The killing of at least 22 Palestinian demonstrators by Israeli troops at the March of Return demonstration at the Gaza border with Israel was the first good news Hamas has had in more than a year. Hamas has decided to champion a set of demonstrations — of which this was the first — that use mass public resistance, largely if not entirely unarmed, to challenge Israel’s occupation. Every Friday will see additional protests, and already eight more Palestinians have reportedly been killed this Friday. It culminates on May 14-15, which includes the 70th anniversary of Israel’s founding, the Palestinian Nakba Day commemoration, and the scheduled opening of a U.S. Embassy in Jerusalem.

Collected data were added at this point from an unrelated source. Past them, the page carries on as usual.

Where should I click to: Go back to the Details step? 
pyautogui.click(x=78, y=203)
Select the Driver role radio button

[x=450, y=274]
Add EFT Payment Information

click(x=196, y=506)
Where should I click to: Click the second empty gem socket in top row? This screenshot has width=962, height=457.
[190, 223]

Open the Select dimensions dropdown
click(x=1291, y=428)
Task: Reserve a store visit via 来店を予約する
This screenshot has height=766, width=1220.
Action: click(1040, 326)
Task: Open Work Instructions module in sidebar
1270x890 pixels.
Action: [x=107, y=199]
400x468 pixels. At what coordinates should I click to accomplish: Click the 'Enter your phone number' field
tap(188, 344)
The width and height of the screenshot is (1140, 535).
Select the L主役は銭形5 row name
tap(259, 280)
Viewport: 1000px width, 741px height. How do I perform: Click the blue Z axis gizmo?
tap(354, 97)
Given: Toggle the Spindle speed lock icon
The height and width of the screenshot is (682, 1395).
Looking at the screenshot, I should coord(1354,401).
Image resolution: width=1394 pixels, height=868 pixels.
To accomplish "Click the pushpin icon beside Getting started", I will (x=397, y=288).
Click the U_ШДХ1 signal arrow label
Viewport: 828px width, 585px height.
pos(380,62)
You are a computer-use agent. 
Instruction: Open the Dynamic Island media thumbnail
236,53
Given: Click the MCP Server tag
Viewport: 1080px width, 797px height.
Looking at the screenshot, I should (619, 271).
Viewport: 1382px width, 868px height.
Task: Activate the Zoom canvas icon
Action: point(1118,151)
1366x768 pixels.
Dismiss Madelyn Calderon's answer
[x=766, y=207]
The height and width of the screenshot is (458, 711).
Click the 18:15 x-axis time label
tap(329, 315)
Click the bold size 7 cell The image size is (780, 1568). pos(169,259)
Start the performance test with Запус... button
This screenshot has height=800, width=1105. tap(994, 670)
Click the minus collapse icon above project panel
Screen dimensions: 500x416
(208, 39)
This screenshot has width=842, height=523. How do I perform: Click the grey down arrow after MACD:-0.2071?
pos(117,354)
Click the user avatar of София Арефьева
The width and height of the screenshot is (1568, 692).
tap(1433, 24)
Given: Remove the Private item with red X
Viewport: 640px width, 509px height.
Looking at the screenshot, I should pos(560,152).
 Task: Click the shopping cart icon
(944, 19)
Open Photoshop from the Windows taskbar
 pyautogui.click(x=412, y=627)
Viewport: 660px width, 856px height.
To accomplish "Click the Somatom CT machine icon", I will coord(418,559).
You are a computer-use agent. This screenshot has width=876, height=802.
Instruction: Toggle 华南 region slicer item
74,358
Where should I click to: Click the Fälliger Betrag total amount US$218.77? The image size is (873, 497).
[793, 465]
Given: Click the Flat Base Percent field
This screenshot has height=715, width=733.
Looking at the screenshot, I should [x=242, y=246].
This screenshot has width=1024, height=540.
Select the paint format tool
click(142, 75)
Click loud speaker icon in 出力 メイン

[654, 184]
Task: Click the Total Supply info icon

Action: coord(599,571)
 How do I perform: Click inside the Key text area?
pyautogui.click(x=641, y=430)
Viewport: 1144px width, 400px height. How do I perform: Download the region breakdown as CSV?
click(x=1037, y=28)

The prospects for unrest, and even chaos, are obvious, especially given Israel’s prevailing military strategy at the border. But tragedy and disorder are common in this region of the world. What’s new is Hamas’s apparent strategy. How have the ardent champions of heavily militarized armed struggle as the quintessence of resistance against Israel become the advocates of nonviolent people power?

The incongruity, however, doesn’t mark a contradiction, much less a moral reckoning.

There are several reasons for Hamas’s new approach. First, it is virtually out of options. The devastation in Gaza caused by the last full-blown war with Israel in 2014 was so extensive, with most of the damage still unrepaired, that it would be difficult to publicly explain to the group’s own constituents any choice to deliberately start another major conflict with Israel. The kind of scenario whereby Hamas has previously instigated or cooperated in the development of major armed battles with Israel would now be potentially politically disastrous in Gaza.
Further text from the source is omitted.